Research Links Overpopulation to Fertility Issues

University of Colorado at Boulder

Scientists have reported it for decades: Overpopulation can impair reproduction.

Crowded chickens lay fewer eggs. Crowded mice have smaller broods. In humans, several studies have associated increased population density with reduced fertility.

External factors, such as resource scarcity and social influences, undoubtedly play a role. But researchers have long suspected that intrinsic, biological mechanisms may also be at play as an evolutionary tool to keep populations in check.

New University of Colorado Boulder research, published this month in the journal Nature Communications, identifies one key mechanism.

It found that overcrowded animals secrete a chemical messenger that can damage eggs, impair embryos and cause genetic mutations in offspring for generations to come.

"It has been well documented that population density has a direct and negative impact on human and animal fertility, but the underlying mechanisms have been elusive," said senior author Ding Xue, professor of molecular, cellular and developmental biology at CU Boulder. "Our study provides novel insights into how overpopulation can cause various developmental defects, including reduced fertility and increased mortality."

The study comes as the world population nears 8.3 billion— three times what it was in 1950. Meanwhile, the authors note, birth rates are on the decline. Worldwide, the fertility rate has gone from five births per woman in 1950 to 2.3 births in 2021. According to the World Health Organization, one in six people experience infertility (defined as the inability to achieve a pregnancy after 12 months of trying).

"Overpopulation and crowding stress have emerged as major challenges in contemporary societies, especially in urban cities, where two-thirds of the world population live," said Xue. "Our study may provide important molecular insights into the underlying health problems that can come with it."

What radiation stress and overcrowding have in common

Xue's team stumbled upon the findings serendipitously, while studying a phenomenon known as Radiation Induced Bystander Effect (RIBE).

RIBE occurs in cancer patients receiving radiation therapy when untreated, healthy cells outside a radiated site are also affected and damaged, leading to side effects like hair loss, fatigue and reproductive issues. Due in part to concerns about RIBE, pregnant women are advised to avoid radiation exposure.

In a 2017 study, published in Nature , Xue discovered what drives this bystander effect in the C. elegans worm: Cells stressed by radiation release a protein called cysteine protease related 4 (CPR-4), which travels to other healthy cells around the body and damages their DNA.

Other species across the animal kingdom, including humans and mice, have a similar chemical messenger called Cathepsin B cysteine protease.

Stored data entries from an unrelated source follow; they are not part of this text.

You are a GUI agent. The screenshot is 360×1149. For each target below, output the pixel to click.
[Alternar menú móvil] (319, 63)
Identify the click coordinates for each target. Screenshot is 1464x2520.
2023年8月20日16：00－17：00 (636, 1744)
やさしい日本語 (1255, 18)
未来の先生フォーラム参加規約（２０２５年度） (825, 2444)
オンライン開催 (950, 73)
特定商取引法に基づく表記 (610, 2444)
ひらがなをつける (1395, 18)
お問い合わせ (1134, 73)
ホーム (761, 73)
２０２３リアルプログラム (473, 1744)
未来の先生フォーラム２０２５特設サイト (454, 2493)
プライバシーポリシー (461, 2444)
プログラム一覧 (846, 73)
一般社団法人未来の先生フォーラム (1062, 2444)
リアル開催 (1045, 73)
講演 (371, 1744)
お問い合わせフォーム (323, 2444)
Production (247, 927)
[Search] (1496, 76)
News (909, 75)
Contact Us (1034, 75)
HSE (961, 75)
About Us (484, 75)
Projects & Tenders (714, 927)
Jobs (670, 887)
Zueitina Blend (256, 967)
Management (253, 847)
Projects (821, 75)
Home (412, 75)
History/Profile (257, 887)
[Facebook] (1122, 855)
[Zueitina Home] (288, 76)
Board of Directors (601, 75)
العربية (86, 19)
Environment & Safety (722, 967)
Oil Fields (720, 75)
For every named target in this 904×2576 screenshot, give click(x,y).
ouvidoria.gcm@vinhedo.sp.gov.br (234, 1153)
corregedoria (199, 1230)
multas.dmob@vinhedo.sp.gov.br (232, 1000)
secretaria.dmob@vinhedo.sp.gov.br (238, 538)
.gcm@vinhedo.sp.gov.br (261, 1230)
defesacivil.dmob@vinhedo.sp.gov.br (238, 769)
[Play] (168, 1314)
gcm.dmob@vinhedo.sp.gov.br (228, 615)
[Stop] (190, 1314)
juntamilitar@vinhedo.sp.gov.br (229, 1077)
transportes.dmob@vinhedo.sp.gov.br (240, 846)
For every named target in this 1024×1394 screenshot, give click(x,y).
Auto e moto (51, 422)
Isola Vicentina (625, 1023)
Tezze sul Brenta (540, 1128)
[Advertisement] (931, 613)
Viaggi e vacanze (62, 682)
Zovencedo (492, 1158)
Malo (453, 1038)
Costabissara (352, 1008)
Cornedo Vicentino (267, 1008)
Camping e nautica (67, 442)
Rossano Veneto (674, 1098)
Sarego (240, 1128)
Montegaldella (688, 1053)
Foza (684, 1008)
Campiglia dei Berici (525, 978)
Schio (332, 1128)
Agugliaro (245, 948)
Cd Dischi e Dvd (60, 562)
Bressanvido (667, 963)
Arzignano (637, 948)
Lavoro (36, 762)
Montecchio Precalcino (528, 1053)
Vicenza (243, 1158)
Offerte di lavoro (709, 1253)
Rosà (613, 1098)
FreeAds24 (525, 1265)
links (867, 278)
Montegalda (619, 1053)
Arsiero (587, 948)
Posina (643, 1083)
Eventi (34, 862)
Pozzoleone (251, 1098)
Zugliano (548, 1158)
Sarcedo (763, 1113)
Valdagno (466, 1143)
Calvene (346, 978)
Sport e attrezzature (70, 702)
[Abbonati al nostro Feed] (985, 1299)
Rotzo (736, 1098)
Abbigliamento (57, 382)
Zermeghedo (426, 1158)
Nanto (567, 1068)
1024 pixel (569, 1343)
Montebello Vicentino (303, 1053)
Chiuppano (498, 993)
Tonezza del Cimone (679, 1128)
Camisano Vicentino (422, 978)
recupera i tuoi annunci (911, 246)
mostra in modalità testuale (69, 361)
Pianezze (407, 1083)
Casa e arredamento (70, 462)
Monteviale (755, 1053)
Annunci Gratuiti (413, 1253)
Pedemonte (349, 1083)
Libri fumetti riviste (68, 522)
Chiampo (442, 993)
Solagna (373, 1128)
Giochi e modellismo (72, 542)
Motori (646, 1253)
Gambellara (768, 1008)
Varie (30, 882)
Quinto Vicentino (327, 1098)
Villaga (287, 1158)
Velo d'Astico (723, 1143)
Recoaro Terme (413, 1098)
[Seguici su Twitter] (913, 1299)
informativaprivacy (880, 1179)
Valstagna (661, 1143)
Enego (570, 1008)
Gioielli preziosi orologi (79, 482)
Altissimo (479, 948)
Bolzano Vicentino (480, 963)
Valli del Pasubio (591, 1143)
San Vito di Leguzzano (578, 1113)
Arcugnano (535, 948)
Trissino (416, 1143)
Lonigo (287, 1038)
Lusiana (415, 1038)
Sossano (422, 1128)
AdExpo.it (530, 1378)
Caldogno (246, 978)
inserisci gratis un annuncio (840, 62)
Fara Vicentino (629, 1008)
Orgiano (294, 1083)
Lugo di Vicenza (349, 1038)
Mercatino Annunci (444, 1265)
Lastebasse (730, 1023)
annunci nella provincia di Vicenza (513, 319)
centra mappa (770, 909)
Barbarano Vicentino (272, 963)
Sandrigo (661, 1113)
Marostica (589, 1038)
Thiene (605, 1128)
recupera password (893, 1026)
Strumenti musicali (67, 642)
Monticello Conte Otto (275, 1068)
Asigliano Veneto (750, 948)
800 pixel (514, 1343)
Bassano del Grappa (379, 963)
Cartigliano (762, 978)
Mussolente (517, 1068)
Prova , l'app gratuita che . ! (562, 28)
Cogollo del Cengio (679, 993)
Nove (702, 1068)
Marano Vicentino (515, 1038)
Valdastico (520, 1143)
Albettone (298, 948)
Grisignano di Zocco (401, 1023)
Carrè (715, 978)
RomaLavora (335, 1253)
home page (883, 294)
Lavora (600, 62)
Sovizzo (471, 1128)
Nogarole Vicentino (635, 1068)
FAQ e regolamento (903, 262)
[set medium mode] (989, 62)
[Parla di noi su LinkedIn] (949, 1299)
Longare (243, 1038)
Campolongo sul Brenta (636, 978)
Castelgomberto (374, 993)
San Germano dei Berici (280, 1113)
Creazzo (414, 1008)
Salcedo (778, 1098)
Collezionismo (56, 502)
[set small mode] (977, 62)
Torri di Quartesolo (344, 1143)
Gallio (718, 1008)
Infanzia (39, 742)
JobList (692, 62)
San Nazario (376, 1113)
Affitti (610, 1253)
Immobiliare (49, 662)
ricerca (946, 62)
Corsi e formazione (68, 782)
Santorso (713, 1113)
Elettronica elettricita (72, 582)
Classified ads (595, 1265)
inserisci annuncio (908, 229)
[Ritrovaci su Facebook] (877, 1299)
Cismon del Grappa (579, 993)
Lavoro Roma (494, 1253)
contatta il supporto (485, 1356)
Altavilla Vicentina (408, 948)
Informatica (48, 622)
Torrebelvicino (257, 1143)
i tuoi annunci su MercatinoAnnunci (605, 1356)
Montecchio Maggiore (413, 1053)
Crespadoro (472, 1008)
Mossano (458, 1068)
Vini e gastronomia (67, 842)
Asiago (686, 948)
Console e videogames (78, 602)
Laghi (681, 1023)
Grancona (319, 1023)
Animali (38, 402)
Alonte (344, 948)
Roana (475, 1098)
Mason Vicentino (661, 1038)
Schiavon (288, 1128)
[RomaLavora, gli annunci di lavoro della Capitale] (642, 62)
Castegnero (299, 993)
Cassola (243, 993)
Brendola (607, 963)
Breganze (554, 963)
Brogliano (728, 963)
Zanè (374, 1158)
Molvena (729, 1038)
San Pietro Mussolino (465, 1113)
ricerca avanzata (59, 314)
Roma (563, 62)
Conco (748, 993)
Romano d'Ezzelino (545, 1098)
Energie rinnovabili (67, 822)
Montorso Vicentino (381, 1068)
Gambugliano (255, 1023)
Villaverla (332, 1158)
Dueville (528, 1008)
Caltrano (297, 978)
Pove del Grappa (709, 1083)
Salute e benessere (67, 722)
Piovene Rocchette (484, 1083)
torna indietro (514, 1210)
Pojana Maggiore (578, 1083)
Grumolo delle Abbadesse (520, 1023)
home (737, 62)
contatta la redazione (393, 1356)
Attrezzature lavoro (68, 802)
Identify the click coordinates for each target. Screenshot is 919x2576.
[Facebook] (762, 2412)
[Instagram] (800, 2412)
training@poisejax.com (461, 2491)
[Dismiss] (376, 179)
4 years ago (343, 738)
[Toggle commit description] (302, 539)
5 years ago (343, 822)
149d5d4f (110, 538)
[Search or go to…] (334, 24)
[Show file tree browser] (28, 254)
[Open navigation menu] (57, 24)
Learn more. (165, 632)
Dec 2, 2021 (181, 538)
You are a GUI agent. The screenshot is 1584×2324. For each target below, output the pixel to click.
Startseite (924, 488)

Years later, in a follow-up study, Xue's team noticed that, even in the absence of radiation, if worms lived in extremely crowded conditions, they emitted the protein.

At the molecular level, Xue said, the crowded animals looked a lot like they had been exposed to radiation.

Mutations over generations

For the new study, the team compared worms living in various-sized colonies. They found the worms typically didn't secrete CPR-4, but once their colony exceeded 3,000 individuals, they did. The more overcrowded they were, the more of the enzyme they secreted, and the enzyme damaged their DNA. Experiments in mice showed similar results.

On average, those living in crowded conditions had 87% more genetic mutations in germ cells (reproductive cells). The animals had significantly fewer offspring. Also, the surviving offspring often had visible defects.

Genome sequencing showed some of those genetic mutations were passed on through generations, suggesting that overcrowding may drive genome evolution.

When the researchers silenced the protein in animals, it prevented the adverse effects of crowding. This suggests the enzyme could play a critical role in reproductive problems.

More research is necessary to determine whether the findings have implications for humans and other animals.

Xue has already developed and patented a compound that can inhibit the Cathepsin B cysteine protease enzyme in animals and has a good safety profile.

He believes such inhibitors could someday be used in agriculture, for example, to increase egg or fish production. The findings could also inform new approaches to helping humans struggling to have a family.